The matter is brilliantly well covered by Charles Nicholl, in The Lodger Shakespeare: His Life on Silver Street (Viking, 2007) . Nicholl provides a fascinating account of Elizabethan handfasting in general (p. 251-261) , including several examples cited above. He also includes a remarkable chapter on the Elizabethan astrologer and fortune-teller Simon Forman, consulted by the social elite of the period.

Shakespeare’s actual testimony is not terribly interesting. An intriguing note is struck by another deponent, however, who describes the couple’s handfasting: “They were made sure by Mr. Shakespeare.” In the parlance of the times, this would seem to indicate that it was Shakespeare himself who officiated the handfasting.

This does not mean that the greatest writer of the English language was a closet Pagan or the secret High Priest of an underground Witches’ coven. He was (at a time when he was at the height of his stage career) simply someone like thousands of other Elizabethans, someone for whom a young couple in love felt fondly enough that they asked him to oversee their handfasting- a family friend, with perhaps a bit more celebrity than most.

For all that- one must ask, how did the custom of handfasting come about? My theory- it was in fact (as Wiccans have always claimed) the original Pagan wedding tradition.
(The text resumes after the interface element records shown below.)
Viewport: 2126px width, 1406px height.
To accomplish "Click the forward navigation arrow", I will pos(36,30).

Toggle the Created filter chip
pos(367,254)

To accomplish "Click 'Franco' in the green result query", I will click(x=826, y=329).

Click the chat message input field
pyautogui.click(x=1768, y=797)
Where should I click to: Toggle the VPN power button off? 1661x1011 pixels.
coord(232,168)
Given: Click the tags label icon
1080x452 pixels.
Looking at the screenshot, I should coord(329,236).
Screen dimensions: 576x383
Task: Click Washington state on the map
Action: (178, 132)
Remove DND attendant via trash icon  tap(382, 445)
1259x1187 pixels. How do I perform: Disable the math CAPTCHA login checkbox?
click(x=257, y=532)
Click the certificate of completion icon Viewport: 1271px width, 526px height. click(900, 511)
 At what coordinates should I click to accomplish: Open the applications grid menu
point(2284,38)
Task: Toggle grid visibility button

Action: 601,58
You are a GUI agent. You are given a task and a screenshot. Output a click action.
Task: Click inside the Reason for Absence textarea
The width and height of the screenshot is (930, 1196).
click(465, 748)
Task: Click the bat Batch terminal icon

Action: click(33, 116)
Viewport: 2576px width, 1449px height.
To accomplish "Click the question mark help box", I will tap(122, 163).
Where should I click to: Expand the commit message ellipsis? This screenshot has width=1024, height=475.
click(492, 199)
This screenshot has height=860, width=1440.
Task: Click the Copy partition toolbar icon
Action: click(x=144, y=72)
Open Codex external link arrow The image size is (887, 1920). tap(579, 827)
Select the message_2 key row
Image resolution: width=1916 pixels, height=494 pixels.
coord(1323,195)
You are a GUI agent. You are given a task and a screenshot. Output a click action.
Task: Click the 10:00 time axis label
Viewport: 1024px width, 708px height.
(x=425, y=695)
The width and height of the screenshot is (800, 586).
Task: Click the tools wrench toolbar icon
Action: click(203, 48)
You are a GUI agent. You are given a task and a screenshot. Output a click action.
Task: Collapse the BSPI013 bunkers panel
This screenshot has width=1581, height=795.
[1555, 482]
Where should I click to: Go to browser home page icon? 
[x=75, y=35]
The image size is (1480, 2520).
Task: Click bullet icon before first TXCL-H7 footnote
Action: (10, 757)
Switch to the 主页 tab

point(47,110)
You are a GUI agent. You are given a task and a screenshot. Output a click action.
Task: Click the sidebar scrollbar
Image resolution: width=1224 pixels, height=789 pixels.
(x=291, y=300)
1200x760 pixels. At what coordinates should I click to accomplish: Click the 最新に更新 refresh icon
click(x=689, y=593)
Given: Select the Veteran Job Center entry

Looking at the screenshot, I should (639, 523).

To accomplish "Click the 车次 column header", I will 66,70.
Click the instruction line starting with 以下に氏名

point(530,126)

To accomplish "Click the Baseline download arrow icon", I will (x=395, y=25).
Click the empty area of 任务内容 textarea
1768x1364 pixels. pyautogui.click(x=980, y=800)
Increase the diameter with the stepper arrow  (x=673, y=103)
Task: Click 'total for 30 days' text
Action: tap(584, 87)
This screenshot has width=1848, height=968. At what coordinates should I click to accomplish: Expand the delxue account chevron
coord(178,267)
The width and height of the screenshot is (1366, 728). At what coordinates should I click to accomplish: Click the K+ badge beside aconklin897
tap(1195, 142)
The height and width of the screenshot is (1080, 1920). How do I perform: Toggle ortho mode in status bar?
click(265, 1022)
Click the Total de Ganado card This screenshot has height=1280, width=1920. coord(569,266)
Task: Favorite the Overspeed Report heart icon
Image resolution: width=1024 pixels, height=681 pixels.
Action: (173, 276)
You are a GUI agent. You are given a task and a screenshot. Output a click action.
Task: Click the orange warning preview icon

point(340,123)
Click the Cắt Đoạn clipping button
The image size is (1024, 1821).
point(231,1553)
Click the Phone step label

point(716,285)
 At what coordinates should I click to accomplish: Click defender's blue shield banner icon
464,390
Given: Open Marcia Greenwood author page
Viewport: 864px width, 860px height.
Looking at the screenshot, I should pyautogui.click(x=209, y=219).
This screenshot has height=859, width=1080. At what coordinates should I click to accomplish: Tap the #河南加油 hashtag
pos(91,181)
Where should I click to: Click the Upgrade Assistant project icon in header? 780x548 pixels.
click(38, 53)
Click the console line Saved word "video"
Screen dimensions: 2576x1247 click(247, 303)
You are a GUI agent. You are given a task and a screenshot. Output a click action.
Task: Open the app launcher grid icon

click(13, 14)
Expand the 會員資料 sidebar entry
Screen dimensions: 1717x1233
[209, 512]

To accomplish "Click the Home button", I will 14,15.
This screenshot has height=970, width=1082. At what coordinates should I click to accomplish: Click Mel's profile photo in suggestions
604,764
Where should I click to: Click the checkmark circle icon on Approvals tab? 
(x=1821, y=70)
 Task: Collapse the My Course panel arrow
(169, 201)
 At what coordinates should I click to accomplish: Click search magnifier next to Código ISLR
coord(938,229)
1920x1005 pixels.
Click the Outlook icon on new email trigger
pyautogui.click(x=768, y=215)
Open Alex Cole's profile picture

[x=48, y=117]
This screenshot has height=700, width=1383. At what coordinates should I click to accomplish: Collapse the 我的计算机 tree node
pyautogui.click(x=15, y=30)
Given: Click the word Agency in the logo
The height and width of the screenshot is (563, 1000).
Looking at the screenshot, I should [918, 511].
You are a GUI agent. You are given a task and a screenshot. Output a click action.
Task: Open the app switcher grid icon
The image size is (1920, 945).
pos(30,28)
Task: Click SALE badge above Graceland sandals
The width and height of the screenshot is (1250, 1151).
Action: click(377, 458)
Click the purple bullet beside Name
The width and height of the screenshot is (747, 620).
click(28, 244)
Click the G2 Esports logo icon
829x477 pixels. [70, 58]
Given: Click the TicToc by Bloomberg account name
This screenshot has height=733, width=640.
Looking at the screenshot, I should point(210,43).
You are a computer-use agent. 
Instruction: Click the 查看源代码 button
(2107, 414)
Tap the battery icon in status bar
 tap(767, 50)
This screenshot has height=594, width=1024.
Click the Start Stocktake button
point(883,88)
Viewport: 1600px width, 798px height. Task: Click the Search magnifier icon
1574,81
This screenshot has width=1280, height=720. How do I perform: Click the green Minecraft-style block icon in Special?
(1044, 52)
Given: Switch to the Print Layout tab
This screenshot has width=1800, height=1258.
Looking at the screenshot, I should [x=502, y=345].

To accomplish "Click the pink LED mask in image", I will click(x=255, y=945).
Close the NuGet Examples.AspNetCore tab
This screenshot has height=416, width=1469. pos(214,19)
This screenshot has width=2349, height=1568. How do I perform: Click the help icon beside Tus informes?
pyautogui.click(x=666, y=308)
Its tenacity in the culture must indicate that it was considered an essential custom; it looks as if the best the church could do was to get people to commit at least to getting married again later, in a church service that the church insisted upon considering the “real” wedding.

An actual display of handfasting is the very Pagan wedding ceremony that closes Shakespeare’s finest comedy, the forest-oriented As You Like It. The marriage-god Hymen brings forth Rosalind, “that thou mightst join her hand with his whose heart within his bosom is.” Rosalind to Orlando: “To you I give myself, for I am yours.”

Hymen: “You and you no cross shall part; you and you are heart in heart.” Song: “Wedding is great Juno’s crown- O blessed bond of board and bed! ‘Tis Hymen peoples every town; high wedlock then be honored. Honor, high honor and renown, to Hymen, god of every town!”